Take the line that contains "Given: Open the Chainages tab" as the start and the last line of the entries as the end, and print both and everything between them exactly, without the pictures.

%%

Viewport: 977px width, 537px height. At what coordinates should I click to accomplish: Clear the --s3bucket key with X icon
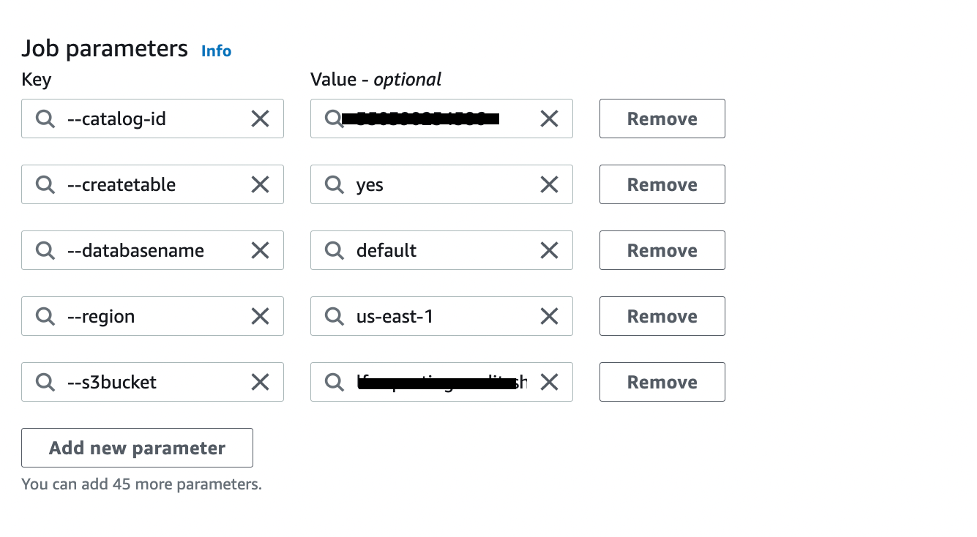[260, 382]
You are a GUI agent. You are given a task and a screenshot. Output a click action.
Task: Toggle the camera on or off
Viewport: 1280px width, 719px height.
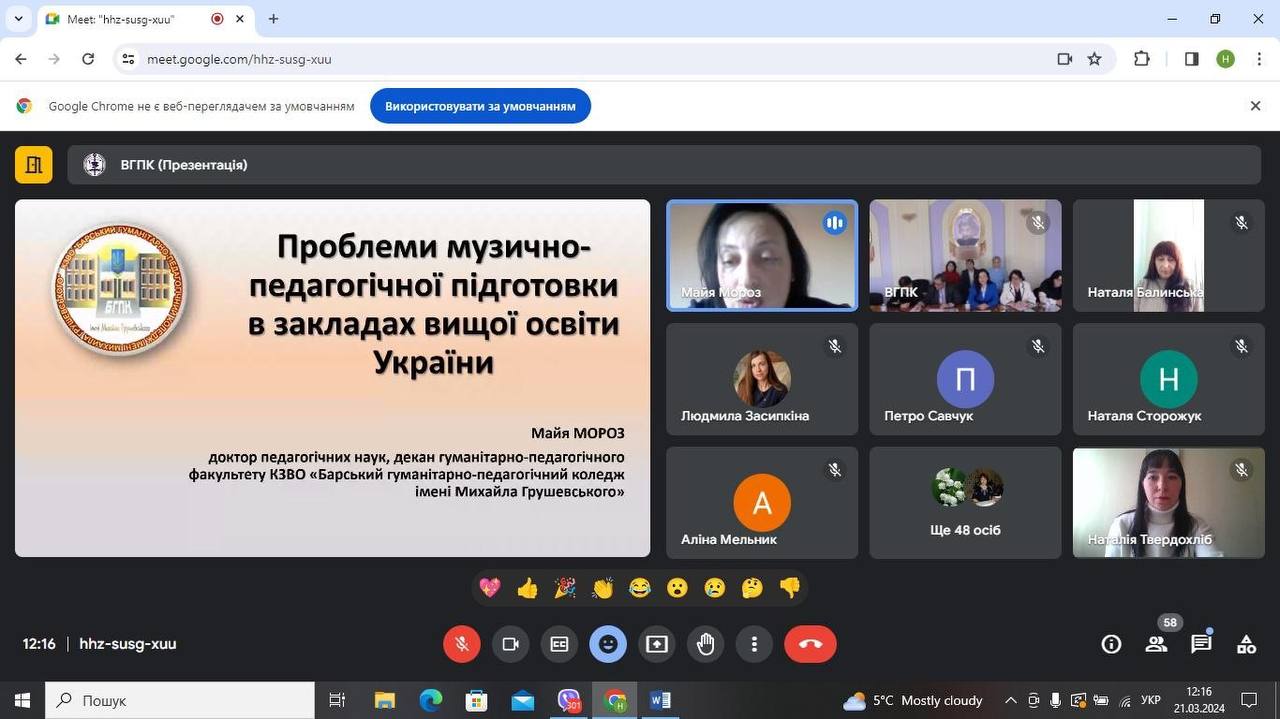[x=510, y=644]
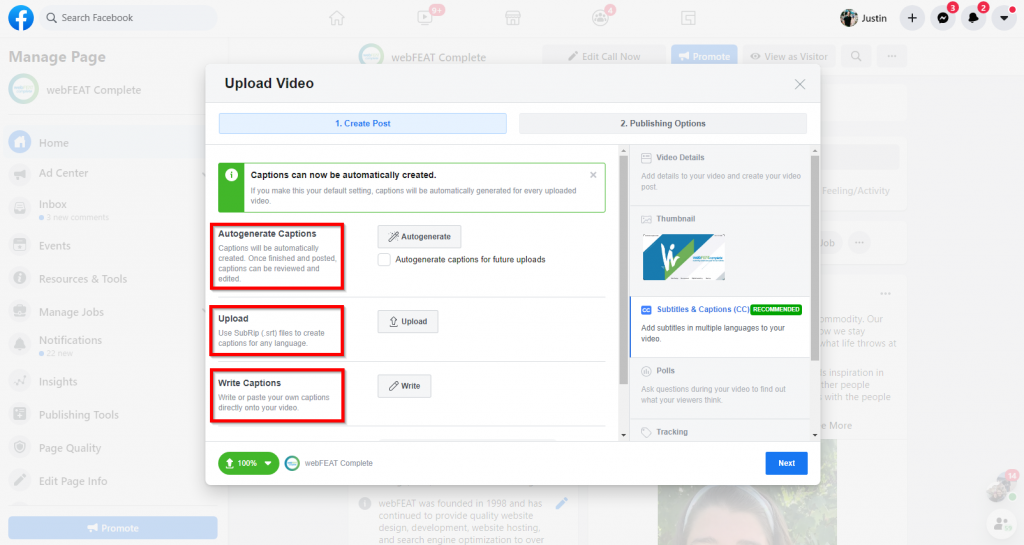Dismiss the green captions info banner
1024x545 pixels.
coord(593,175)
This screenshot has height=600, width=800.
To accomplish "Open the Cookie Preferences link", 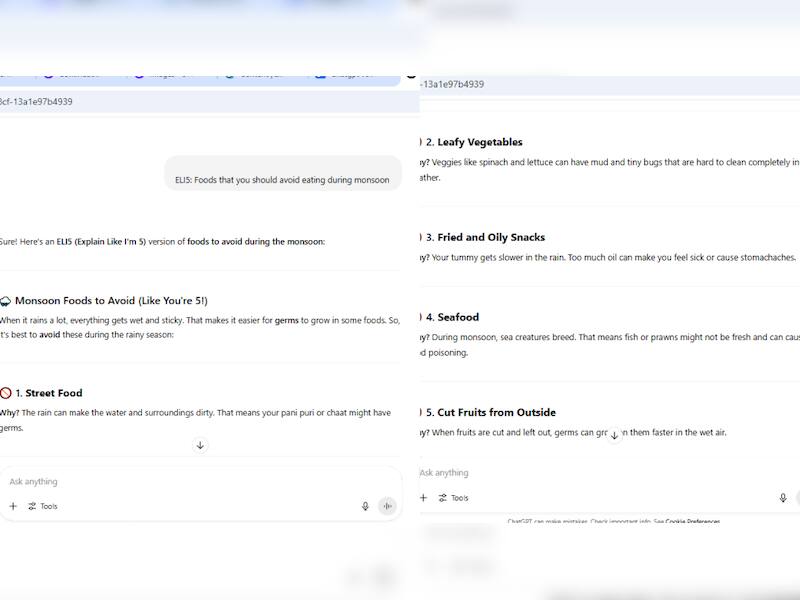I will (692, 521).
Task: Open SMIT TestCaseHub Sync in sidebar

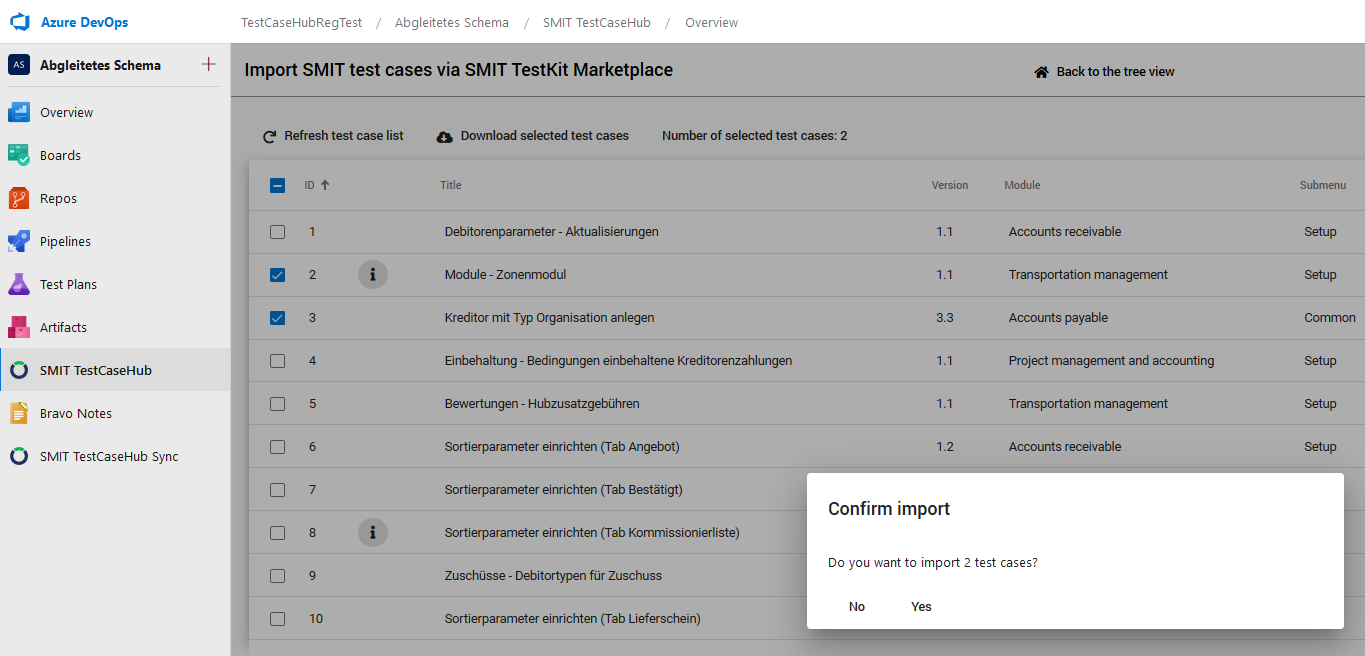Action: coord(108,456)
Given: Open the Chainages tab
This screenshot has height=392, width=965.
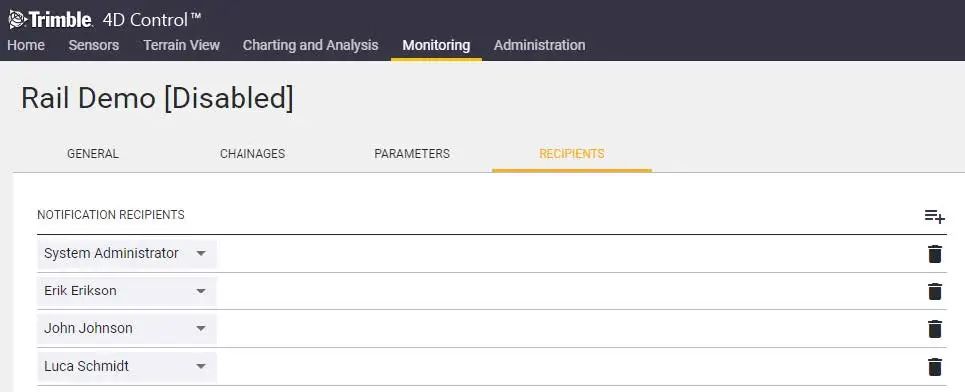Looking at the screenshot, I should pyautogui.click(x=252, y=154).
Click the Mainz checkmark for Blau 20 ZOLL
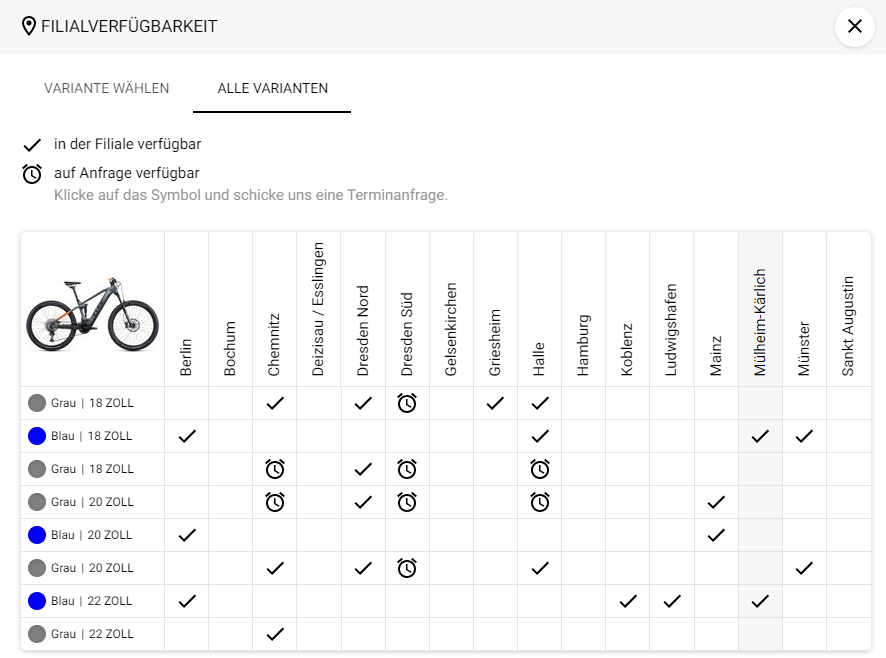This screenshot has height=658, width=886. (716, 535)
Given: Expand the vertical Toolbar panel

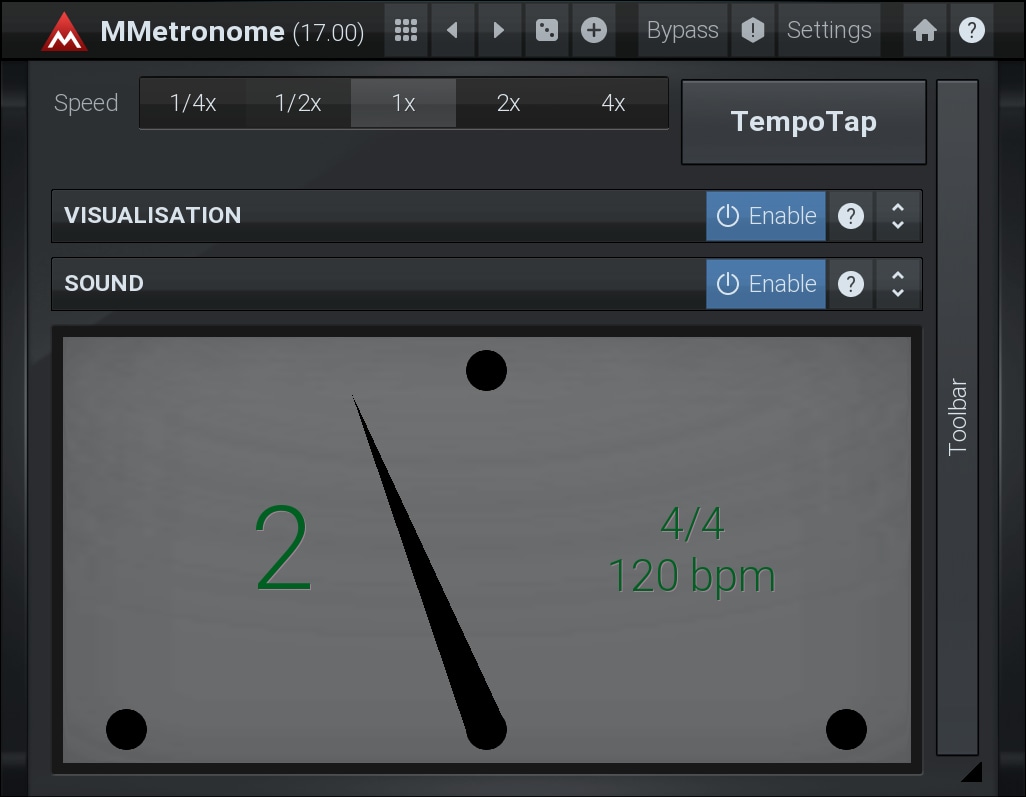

%%

### [Result for this exercise]
Given: Open the Chainages tab
This screenshot has height=392, width=965.
Looking at the screenshot, I should pyautogui.click(x=252, y=154).
Click the Mainz checkmark for Blau 20 ZOLL
This screenshot has height=658, width=886. (716, 535)
Given: Expand the vertical Toolbar panel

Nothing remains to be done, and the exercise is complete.